The EU’s message ultimately tipped the balance in AEI’s favor during the post-election stage. It holds out a realistic prospect of negotiating association and visa liberalization agreements, and a deep and comprehensive free-trade agreement between the EU and Moldova. The European Commission and a number of governments particularly in Central Europe regard Moldova as a potential “success story” for the EU’s Eastern Partnership Program. The AEI’s preservation as a three-party governing alliance became the prerequisite.

Lupu and his number two in the Democratic Party, the tycoon Vlad Plahotniuc, negotiated in both directions until the final legally permissible day, December 28. At that point, a party conference approved the decision to rejoin the AEI in a coalition government, with Lupu reconfirmed as the joint presidential candidate. Delegates from Naryshkin’s office attended this party conference but were unable to change its outcome (Moldpres, Unimedia, January 3-7).

Moscow has no outright pro-Russian party (apart from small fringe groups) to work with in right-bank Moldova (the situation is different in Transnistria). The most that Moscow can hope to achieve in Chisinau is a turn from the current Western orientation to a two-vector policy of equidistance between the West and Russia. The Kremlin had sought that outcome through a Communist-Democratic Party, center-left coalition, with the communists supplying the electoral mass and parliamentary base, while Lupu’s team would have added a European face and technical competence. Voronin’s party had shifted Moldova’s course from a Russian to a European orientation in 2004, but was shifting again by 2009. For his part, Lupu (irrespective of electoral calculations) can deliver little beyond symbolic gestures to Moscow in the new configuration of political power in Chisinau.
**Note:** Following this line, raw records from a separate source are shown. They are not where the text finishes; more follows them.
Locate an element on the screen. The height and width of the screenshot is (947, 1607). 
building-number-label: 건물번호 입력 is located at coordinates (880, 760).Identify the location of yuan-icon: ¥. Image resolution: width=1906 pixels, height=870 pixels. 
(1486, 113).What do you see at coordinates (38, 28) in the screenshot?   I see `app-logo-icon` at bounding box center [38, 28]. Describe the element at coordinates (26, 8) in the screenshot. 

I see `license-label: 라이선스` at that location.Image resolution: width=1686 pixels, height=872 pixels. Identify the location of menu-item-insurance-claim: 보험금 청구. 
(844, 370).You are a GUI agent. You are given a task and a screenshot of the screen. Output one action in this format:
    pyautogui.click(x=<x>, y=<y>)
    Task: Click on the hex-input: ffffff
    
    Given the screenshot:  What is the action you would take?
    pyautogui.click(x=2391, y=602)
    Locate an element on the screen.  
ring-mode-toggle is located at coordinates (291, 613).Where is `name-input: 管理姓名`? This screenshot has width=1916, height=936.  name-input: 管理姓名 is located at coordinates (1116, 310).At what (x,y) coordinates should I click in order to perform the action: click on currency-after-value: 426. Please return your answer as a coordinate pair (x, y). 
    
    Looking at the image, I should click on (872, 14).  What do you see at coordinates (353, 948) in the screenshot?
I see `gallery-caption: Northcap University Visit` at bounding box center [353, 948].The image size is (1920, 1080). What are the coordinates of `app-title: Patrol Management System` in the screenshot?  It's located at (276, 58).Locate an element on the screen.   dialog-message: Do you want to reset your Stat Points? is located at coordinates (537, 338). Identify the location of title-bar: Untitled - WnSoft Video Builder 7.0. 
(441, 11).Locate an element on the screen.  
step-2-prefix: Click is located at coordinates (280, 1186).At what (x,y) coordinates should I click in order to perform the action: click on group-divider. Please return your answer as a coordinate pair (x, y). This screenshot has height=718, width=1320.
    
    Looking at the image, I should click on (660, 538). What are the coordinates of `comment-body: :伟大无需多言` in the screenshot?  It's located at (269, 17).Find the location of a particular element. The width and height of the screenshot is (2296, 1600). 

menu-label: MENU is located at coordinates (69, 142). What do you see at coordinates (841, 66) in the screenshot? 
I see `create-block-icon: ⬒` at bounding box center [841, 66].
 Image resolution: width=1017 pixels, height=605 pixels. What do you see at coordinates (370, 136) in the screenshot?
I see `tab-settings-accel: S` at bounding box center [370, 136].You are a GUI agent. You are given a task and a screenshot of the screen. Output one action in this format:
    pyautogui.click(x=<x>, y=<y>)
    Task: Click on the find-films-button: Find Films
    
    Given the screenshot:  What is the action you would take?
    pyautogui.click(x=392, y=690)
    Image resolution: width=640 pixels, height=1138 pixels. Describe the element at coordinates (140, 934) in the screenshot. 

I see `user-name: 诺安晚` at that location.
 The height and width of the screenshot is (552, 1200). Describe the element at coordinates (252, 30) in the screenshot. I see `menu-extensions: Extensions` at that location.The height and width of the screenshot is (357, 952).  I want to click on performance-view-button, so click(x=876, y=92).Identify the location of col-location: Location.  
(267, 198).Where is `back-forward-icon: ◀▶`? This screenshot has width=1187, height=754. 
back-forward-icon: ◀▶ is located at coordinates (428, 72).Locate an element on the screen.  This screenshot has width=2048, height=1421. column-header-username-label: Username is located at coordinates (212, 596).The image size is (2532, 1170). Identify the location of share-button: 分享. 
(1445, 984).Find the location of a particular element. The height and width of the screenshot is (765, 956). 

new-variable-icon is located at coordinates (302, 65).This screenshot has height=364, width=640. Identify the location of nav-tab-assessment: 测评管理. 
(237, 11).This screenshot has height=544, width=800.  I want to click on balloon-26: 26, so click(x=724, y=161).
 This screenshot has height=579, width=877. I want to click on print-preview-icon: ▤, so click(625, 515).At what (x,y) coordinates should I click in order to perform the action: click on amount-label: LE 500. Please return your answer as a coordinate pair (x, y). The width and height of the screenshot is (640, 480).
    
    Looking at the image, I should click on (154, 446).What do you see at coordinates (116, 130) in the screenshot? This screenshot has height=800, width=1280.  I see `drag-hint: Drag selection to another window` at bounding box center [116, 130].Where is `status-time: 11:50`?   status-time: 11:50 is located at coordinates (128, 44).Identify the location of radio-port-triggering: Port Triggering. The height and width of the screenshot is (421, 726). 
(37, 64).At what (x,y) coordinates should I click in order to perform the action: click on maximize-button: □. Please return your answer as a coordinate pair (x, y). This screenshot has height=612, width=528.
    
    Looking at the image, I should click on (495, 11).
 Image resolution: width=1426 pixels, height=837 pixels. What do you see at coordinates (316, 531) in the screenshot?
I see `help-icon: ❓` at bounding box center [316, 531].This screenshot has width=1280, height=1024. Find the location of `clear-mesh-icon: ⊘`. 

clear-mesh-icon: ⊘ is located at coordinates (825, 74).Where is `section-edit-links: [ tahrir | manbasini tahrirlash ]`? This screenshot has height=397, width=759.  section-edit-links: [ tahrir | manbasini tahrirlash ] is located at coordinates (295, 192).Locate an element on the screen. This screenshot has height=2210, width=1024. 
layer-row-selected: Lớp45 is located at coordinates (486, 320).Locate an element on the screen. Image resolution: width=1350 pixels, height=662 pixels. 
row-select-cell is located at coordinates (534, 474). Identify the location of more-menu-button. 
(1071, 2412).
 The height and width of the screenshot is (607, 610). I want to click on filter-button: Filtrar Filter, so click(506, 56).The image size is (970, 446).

Meanwhile, Moscow and the Moldovan Communist Party deeply distrust each other, as do Tiraspol and the Moldovan communists. Voronin’s eight-year rule was marked by continuous tensions and periodic outbreaks of strife with Russia. The Kremlin apparently envisaged Lupu as a check on the unreliable Voronin in a center-left coalition. Such a coalition could have slowed down Moldova’s European course, to Moscow’s satisfaction. Russia cannot and does not seek to re-satellize Moldova at this stage. It is simply content to play spoiler through political operations in Chisinau and exploitation of the Transnistria conflict.